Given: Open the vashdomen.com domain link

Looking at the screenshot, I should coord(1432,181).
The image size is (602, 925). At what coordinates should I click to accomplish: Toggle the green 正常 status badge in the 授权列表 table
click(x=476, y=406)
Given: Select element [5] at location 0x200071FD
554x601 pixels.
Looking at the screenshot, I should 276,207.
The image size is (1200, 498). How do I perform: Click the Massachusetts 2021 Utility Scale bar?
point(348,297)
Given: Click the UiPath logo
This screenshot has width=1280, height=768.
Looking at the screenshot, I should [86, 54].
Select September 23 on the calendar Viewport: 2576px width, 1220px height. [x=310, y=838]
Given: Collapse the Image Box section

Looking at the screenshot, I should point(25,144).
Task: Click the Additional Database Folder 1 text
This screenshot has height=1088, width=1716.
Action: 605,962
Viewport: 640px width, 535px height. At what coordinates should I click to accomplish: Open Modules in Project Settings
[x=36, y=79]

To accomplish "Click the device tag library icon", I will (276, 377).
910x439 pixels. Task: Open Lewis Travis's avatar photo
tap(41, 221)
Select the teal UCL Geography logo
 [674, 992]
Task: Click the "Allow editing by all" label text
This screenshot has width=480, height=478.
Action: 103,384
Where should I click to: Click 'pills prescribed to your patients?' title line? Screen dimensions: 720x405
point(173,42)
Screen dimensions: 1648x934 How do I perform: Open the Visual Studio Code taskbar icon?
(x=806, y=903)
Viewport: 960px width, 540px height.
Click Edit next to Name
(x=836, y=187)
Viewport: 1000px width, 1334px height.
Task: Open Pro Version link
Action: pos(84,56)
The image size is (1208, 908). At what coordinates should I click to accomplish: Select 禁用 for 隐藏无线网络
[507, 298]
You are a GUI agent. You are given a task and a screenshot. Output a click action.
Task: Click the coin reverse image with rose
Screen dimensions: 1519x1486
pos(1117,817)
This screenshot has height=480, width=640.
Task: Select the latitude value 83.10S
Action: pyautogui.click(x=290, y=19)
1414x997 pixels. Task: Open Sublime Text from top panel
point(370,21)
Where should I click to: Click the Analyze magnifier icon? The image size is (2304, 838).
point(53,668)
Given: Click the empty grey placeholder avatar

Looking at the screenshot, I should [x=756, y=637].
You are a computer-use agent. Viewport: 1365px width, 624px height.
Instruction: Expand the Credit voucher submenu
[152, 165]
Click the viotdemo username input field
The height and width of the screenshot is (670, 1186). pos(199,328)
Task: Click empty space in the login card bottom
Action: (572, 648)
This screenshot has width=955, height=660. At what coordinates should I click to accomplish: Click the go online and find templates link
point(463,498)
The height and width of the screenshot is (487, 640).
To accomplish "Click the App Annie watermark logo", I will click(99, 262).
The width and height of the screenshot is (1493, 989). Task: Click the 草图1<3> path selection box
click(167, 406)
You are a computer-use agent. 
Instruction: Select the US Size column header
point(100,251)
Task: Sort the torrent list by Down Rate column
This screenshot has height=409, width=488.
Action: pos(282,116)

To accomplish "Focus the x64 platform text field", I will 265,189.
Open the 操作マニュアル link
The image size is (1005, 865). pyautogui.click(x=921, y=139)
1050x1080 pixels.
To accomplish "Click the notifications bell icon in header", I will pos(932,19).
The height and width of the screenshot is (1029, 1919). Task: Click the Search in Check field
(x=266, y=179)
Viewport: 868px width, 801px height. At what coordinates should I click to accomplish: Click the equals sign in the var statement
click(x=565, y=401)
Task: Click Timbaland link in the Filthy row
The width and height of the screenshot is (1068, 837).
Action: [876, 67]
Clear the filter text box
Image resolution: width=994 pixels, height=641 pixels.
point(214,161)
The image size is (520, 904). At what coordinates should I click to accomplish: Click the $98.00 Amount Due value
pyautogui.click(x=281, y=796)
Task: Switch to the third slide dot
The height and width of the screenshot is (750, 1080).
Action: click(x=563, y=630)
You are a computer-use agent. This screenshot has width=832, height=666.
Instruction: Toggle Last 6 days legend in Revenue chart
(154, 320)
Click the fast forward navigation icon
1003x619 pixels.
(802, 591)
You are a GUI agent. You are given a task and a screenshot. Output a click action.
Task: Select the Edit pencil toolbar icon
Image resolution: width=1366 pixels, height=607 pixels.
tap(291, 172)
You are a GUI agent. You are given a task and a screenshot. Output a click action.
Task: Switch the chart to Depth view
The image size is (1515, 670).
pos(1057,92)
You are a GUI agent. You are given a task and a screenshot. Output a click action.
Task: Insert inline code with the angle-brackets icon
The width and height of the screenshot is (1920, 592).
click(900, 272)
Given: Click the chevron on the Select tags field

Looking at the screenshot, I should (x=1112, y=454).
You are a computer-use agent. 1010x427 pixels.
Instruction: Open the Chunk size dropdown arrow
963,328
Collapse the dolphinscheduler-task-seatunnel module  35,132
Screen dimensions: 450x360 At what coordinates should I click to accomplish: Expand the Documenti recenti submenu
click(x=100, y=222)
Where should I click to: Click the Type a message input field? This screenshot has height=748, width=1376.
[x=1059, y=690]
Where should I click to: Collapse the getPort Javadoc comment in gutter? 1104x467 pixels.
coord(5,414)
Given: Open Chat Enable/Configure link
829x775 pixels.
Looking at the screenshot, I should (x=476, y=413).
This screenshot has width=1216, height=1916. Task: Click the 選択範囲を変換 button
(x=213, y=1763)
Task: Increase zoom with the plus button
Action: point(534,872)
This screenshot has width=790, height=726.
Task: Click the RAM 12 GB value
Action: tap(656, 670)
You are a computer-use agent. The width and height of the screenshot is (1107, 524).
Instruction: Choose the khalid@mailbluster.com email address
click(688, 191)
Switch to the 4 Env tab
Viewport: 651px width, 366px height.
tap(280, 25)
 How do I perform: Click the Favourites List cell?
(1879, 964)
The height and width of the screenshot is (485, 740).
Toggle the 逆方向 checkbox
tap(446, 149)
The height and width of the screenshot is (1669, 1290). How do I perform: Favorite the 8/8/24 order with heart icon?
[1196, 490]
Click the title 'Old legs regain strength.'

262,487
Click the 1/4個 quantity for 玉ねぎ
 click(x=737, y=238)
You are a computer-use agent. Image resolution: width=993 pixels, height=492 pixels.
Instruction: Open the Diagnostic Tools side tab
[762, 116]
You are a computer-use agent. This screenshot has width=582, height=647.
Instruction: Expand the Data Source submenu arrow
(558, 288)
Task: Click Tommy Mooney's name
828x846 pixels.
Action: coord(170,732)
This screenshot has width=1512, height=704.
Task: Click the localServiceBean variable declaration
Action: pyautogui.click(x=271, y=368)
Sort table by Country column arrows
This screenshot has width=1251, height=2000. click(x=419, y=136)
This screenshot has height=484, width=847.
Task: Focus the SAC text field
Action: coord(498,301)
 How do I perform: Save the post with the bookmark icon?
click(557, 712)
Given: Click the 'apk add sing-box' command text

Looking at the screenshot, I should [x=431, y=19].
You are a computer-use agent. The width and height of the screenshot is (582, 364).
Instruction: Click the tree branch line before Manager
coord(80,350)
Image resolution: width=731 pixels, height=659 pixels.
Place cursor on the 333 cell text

◆ Task prompt:
Give again, word for word, every line of the listing above from the one with "Instruction: Expand the Data" to the one with "Image resolution: width=731", both inclusive, and nothing beyond them.

◆ Response:
Instruction: Expand the Data Source submenu arrow
(558, 288)
Task: Click Tommy Mooney's name
828x846 pixels.
Action: coord(170,732)
This screenshot has width=1512, height=704.
Task: Click the localServiceBean variable declaration
Action: pyautogui.click(x=271, y=368)
Sort table by Country column arrows
This screenshot has width=1251, height=2000. click(x=419, y=136)
This screenshot has height=484, width=847.
Task: Focus the SAC text field
Action: coord(498,301)
 How do I perform: Save the post with the bookmark icon?
click(557, 712)
Given: Click the 'apk add sing-box' command text

Looking at the screenshot, I should [x=431, y=19].
You are a computer-use agent. The width and height of the screenshot is (582, 364).
Instruction: Click the tree branch line before Manager
coord(80,350)
Image resolution: width=731 pixels, height=659 pixels.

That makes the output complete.